1. Use theory to check IDs if they are numeric

One way the id variable can become corrupted is if it is not stored properly or if it is read improperly. This can happen to both string and numeric variables, but right now, we are going to emphasize the numeric case.

Say the identification variable is Social Security number, an example of which is 888-88-8888. Social Security numbers are invariably stored in computers as 888888888, which is to say that they are run together and look a lot like the number 888,888,888. Sometimes they are even stored numerically. Say you have a raw data file containing perfectly valid Social Security numbers recorded in just this manner. Say you read the number as a float. Then 888888888 becomes 888888896, and so does every Social Security number between 888888865 and 888888927, some 63 in total. If Bob has Social Security number 888888869 and Mary has 888888921, and Bob appears in dataset one and Mary in dataset two, then Bob and Mary will be combined because they share the same rounded Social Security number.

Always be suspicious of numeric ID variables stored numerically, not just those stored as floats.

When I read raw data and store the ID variables as numeric, I worry whether I have specified a storage type sufficient to avoid rounding. When I obtain data from other sources that contain numeric ID variables, I assume that the other source improperly stored the values until proven otherwise.

Perhaps you remember that 16,775,215 is the largest integer that can be stored precisely as a float and 9,007,199,254,740,991 is the largest that can be stored precisely as a double. I never do.

Instead, I ask Stata to show me the largest theoretical ID number in hexadecimal. For Social Security numbers, the largest is 999-99-9999, so I type

. inbase 16 999999999
3b9ac9ff

Stata’s inbase command converts decimal numbers to different bases. I learn that 999999999 base-10 is 3b9ac9ff base-16, but I don’t care about the details; I just want to know the number of base-16 digits required. 3b9ac9ff has 8 digits. It takes 8 base-16 digits to record 999999999. As you learned in How to read the %21x format, part 2, I do remember that doubles can record 13 base-16 digits and floats can record 5.75 digits (the 0.75 part being because the last digit must be even). If I didn’t remember those numbers, I would just display a number in %21x format and count the digits to the right of the binary point. Anyway, Social Security numbers can be stored in doubles because 8<13, the number of digits double provides, but not in floats because 8 is not < 5.75, the number of digits float provides.

If Social Security numbers contained 12 digits rather than 9, the largest would be

. inbase 16 999999999999
38d4a50fff

which has 10 base-16 digits, and because 10<13, it would still fit into a double.

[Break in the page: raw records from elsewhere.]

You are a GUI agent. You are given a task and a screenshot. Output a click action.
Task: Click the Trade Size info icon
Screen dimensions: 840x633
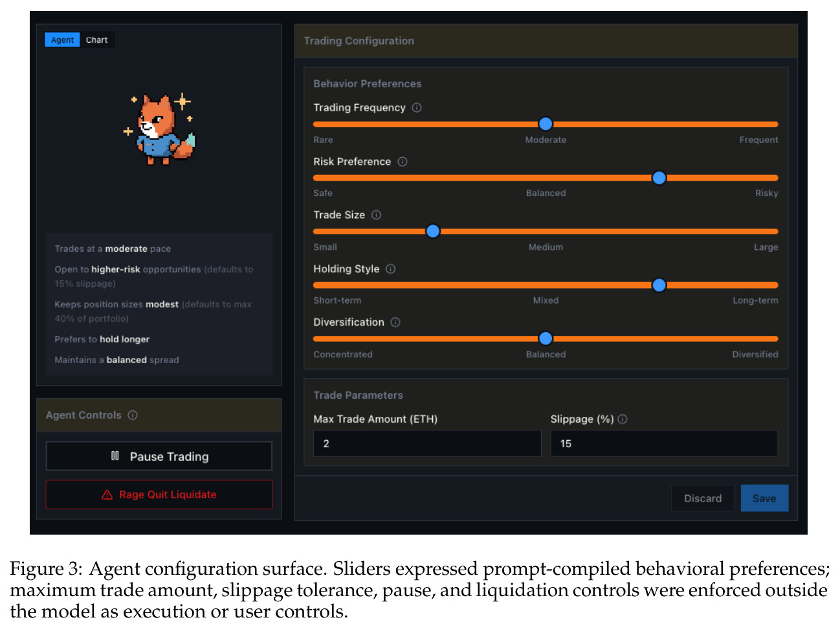376,215
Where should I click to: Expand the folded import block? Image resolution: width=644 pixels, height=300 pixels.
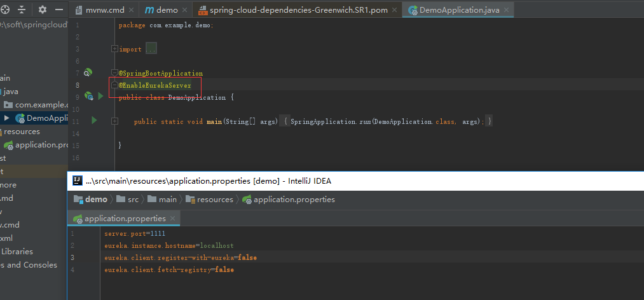point(114,49)
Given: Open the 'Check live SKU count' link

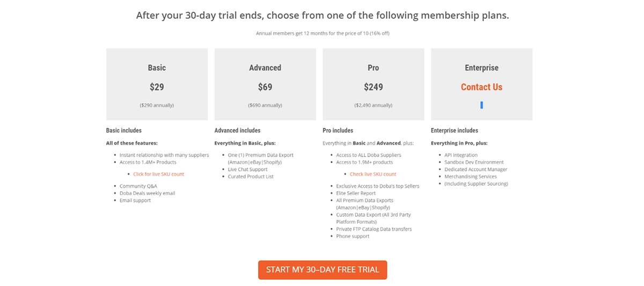Looking at the screenshot, I should click(x=373, y=174).
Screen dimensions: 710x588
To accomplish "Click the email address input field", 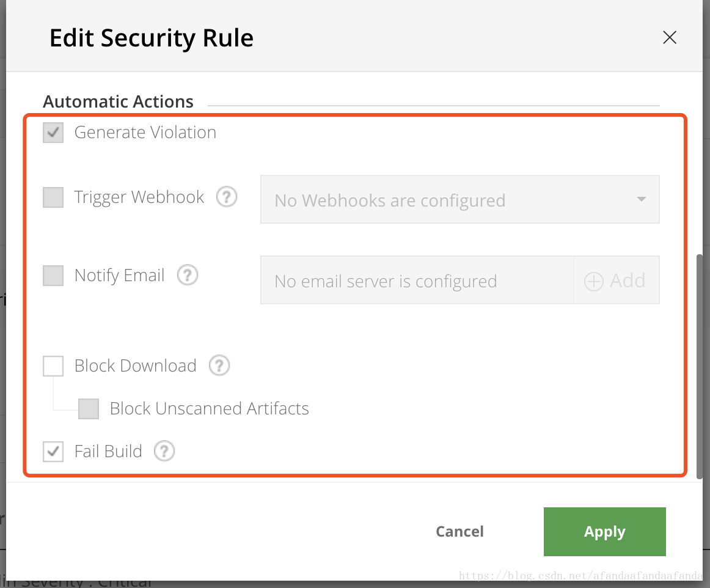I will coord(417,281).
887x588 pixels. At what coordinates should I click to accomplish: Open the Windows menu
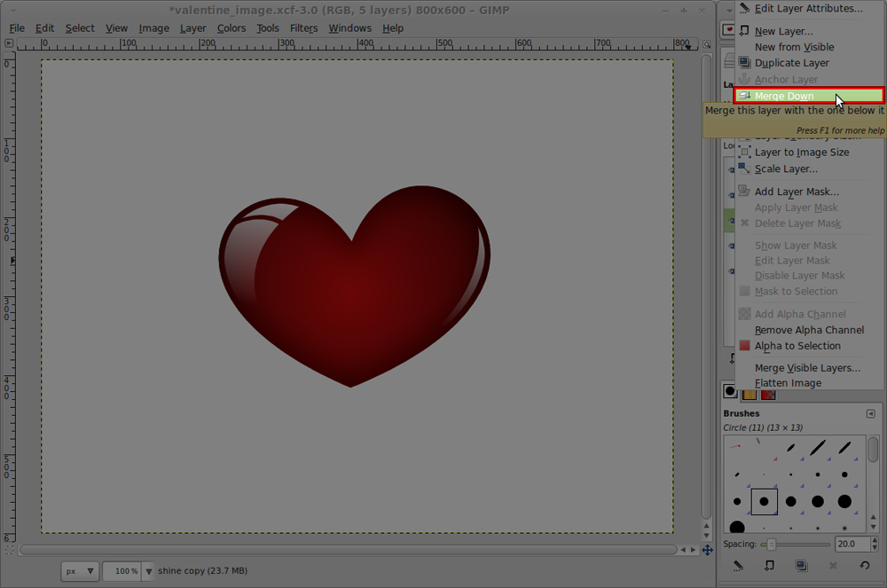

Anyway, if I discover that the storage type is insufficient to store the ID number, I know the ID numbers must be rounded.

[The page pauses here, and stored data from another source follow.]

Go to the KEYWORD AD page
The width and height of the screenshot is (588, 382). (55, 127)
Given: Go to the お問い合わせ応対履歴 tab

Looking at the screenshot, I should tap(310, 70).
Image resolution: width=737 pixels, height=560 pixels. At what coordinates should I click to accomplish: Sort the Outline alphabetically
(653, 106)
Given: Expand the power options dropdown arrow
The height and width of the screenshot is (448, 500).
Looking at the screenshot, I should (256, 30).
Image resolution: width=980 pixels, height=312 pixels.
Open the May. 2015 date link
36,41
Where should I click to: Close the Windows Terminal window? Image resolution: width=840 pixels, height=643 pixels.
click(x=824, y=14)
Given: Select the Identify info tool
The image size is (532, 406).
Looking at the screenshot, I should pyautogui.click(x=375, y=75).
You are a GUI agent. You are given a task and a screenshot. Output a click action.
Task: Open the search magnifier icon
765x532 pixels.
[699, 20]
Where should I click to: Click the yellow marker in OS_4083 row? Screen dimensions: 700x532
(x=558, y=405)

2. Check uniqueness of IDs

I said that when I obtain data from other sources, I assume that the other source improperly stored the ID variables until proven otherwise. I should have said, until evidence accumulates to the contrary. Even if the storage type used is sufficient, I do not know what happened in previous processing of the data.

Here’s one way using datasets one.dta and two.dta to accumulate some of that evidence:

. use one, clear              // test 1
. sort id
. by id: assert _N==1

. use two, clear              // test 2
. sort id . by id: assert _N==1 

In these tests, I am verifying that the IDs really are unique in the two datasets that I have. Tests 1 and 2 are unnecessary when I plan later to merge 1:1 because the 1:1 part will cause Stata itself to check that the IDs are unique. Nevertheless, I run the tests. I do this because the datasets I merge are often subsets of the original data, and I want to use all the evidence I have to invalidate the claim that the ID variables really are unique.Sometimes I receive datasets where it takes two variables to make sure I am calling a unique ID. Perhaps I receive data on persons over time, along with the claim that the ID variable is name. The documentation also notes that variable date records when the observation was made. Thus, to uniquely identify each of the observations requires both name and date, and I type

. sort name date
. by name date: assert _N==1

I am not suspicious of only datasets I receive. I run this same test on datasets I create.

3. Merge on all common variables

At this point, I know the ID variable(s) are unique in each dataset. Now I consider the idea that the ID variables are inconsistent across datasets, which is to say that Bob in one dataset, however he is identified, means Mary in the other. Detecting such problems is always problematic, but not nearly as problematic as you might guess.

It is rare that the datasets I need to merge have no variables in common except the ID variable. If the datasets are on persons, perhaps both datasets contain each person’s sex. In that case, I could merge the two datasets and verify that the sex is the same in both. Actually, I can do something easier than that: I can add variable sex to the key variables of the merge:

. use one, clear
. merge 1:1 id sex using two

Assume I have a valid ID variable. Then adding variable sex does not affect the outcome of the merge because sex is constant within id. I obtain the same results as typing merge 1:1 id using two.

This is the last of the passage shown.